■ TASK ■
Could you copy out every line of the records below word for word, leaving out the pictures?

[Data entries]
****

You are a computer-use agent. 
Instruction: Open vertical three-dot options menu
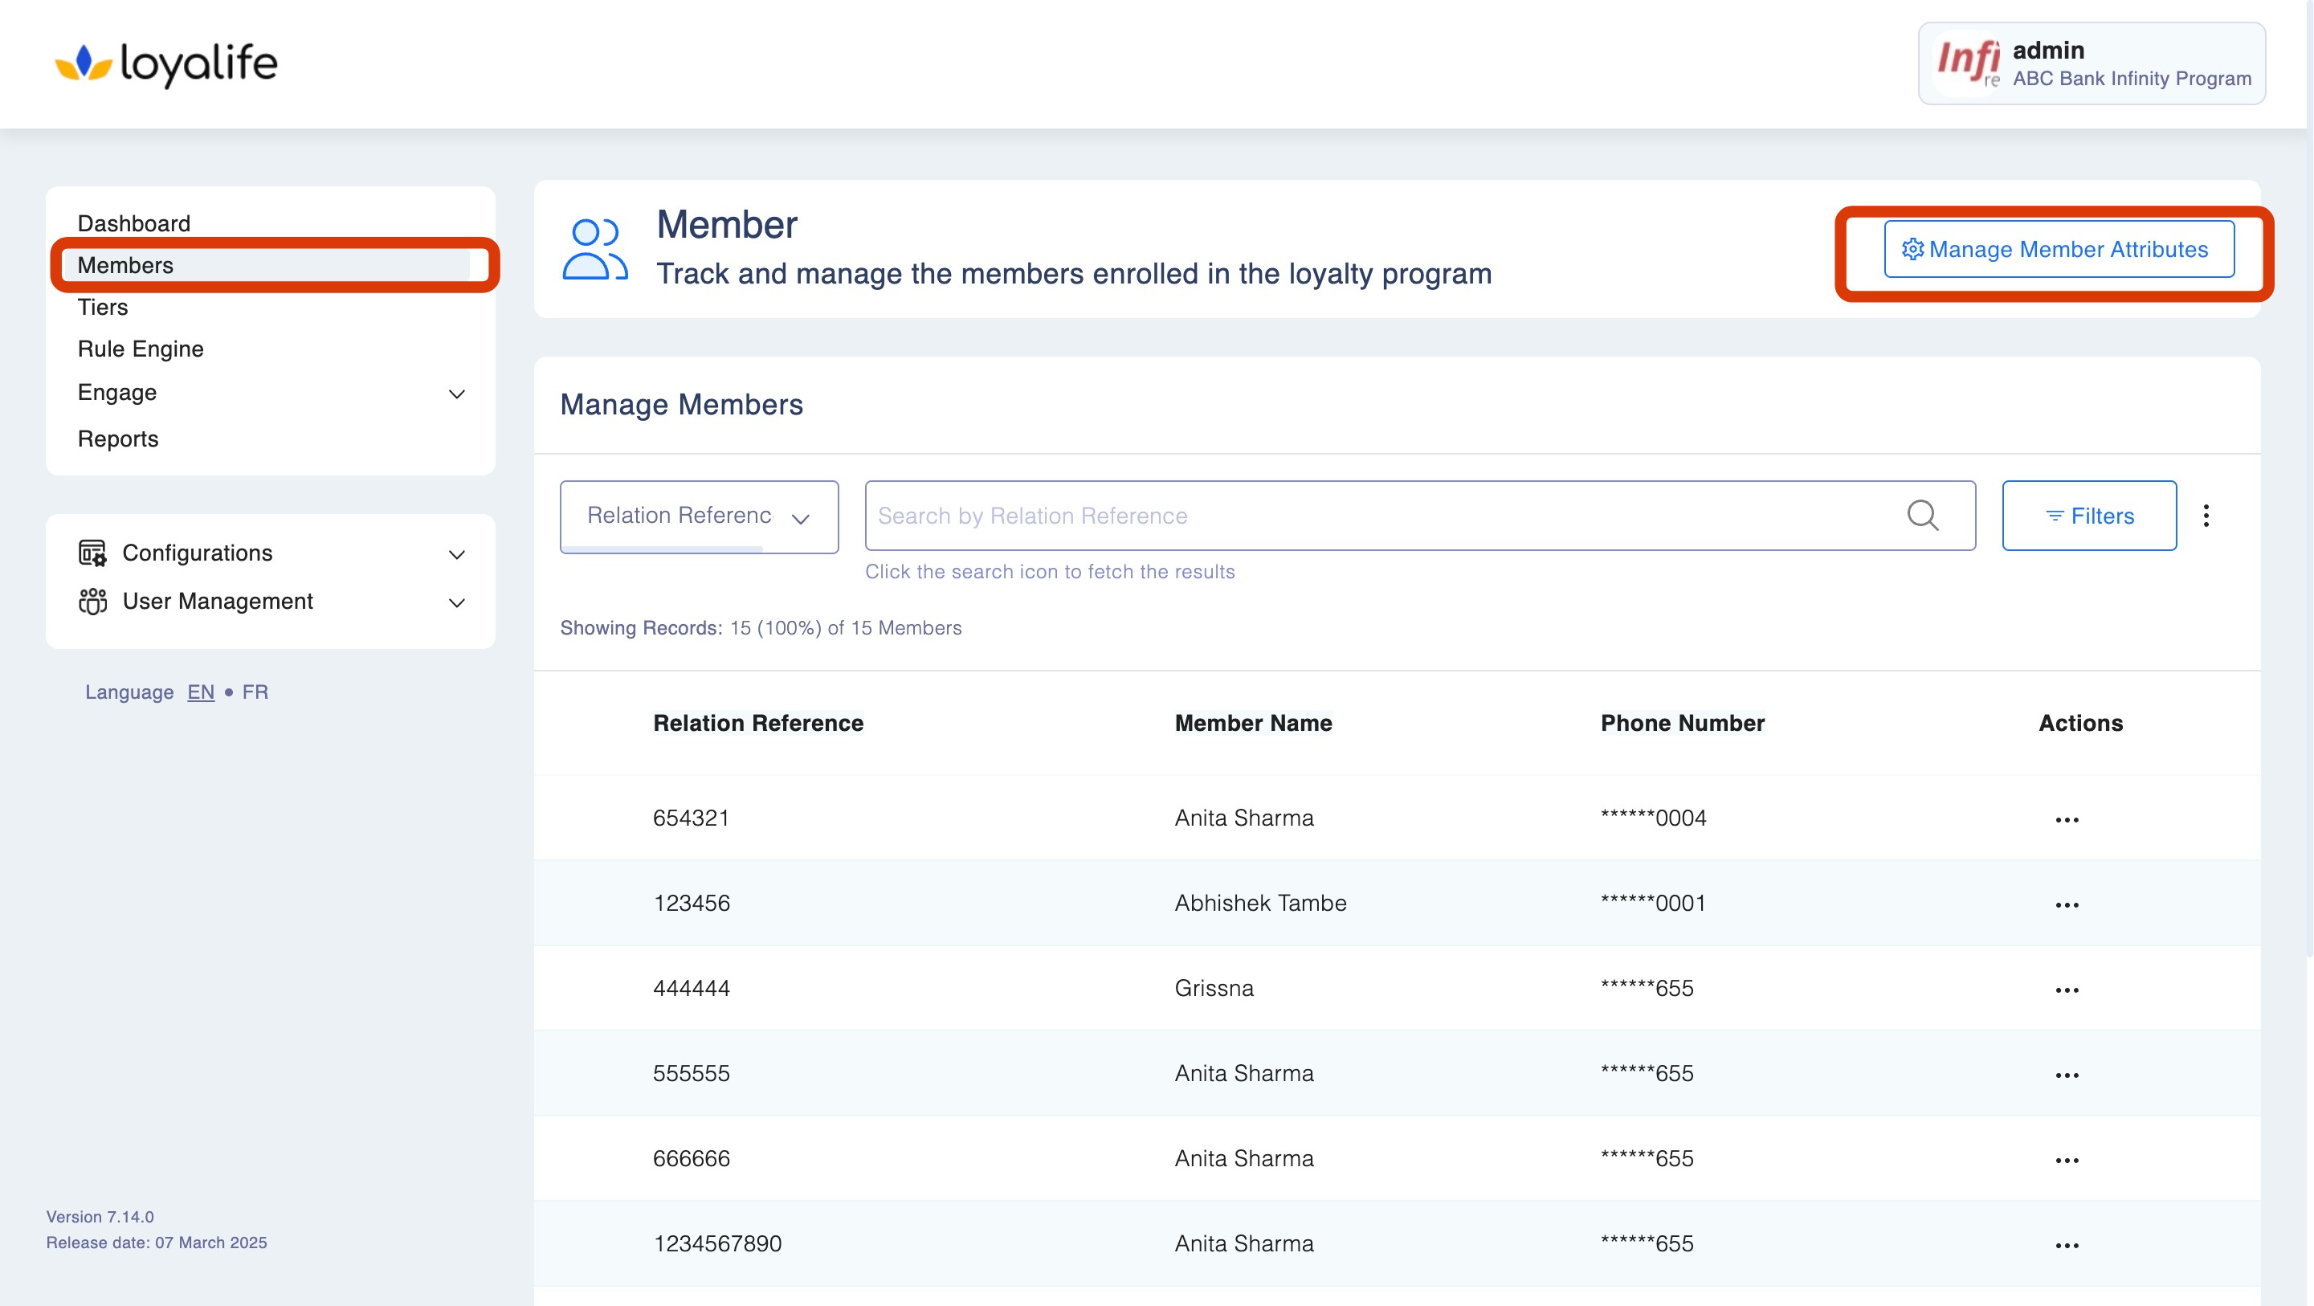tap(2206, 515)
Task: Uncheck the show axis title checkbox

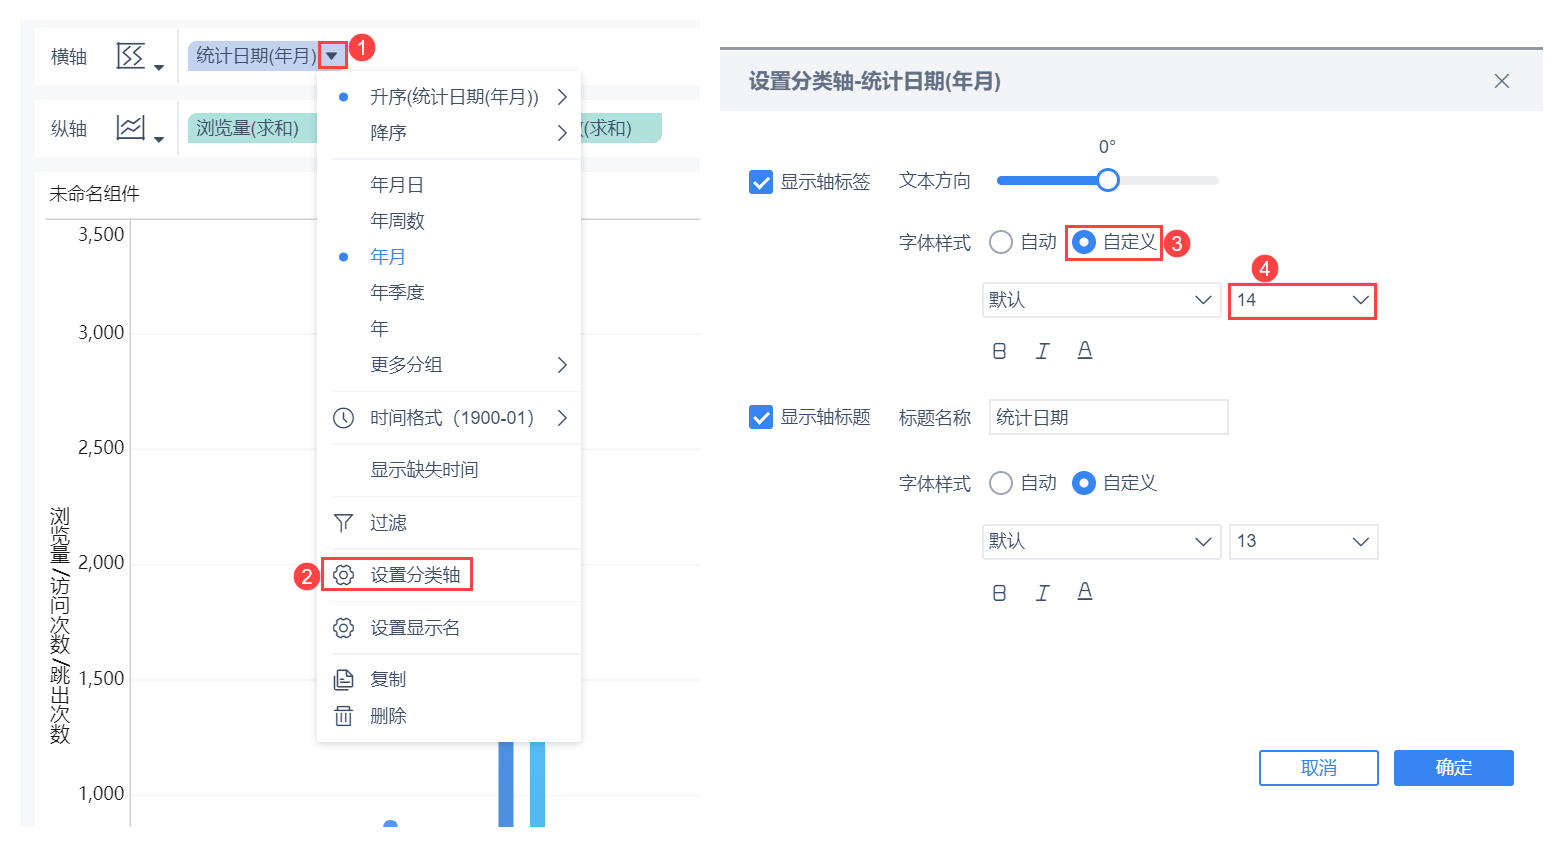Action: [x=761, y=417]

****

■ THE ANSWER ■
You are a computer-use agent. 
Instruction: Open vertical three-dot options menu
tap(2206, 515)
Task: Uncheck the show axis title checkbox

Action: [x=761, y=417]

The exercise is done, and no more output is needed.